L’avvincente storia della diffusione della bicicletta non è ancora finita in alcune zone del mondo. Come ha ricordato recentemente un articolo del Guardian (ripreso dal Post), in Iran la donna in bici è ancora vista come una “minaccia per la morale”. Seppure non ci sia una legge che ne vieti l’utilizzo, di fatto avvengono tuttora arresti per questa ragione. Il paradosso è che in alcune aree del Paese si stanno diffondendo movimenti ambientalisti (spinti anche dalla politica) per la diffusione della mobilità sostenibile, che incoraggiano esplicitamente a usare la bici invece dell’auto.
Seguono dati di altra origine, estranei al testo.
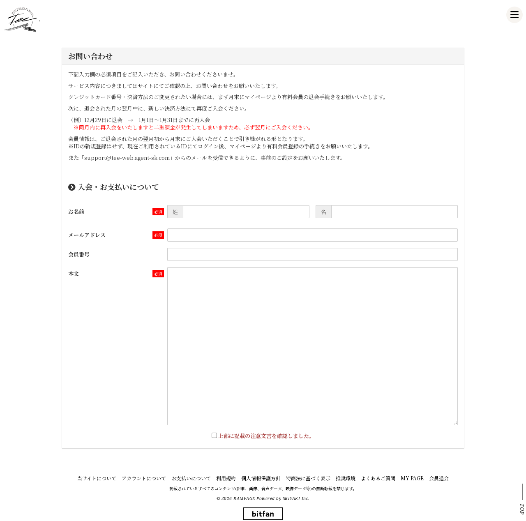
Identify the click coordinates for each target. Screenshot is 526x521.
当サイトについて (96, 478)
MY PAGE (412, 478)
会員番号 (79, 254)
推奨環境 (345, 478)
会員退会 (439, 478)
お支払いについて (191, 478)
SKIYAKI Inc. (296, 498)
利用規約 (226, 478)
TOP (522, 509)
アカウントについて (144, 478)
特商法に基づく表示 (308, 478)
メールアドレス (87, 235)
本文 (73, 273)
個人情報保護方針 (261, 478)
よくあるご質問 (378, 478)
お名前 (76, 211)
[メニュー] (514, 15)
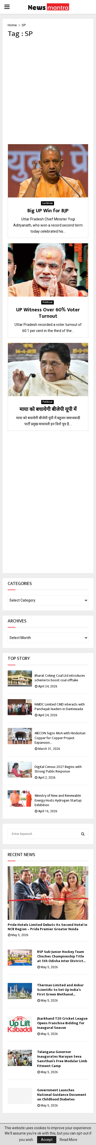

Nonostante questo le stesse autorità hanno poi arrestato delle donne, rilasciandole solo dopo la promessa di rispettare la “norma” sull’uso della bici. La situazione è diversa nelle città più grandi, dove invece le forze dell’ordine hanno un atteggiamento diverso ed è normale vedere donne spostarsi autonomamente in bicicletta. La storia della bicicletta e dell’emancipazione femminile, dunque, non è ancora finita.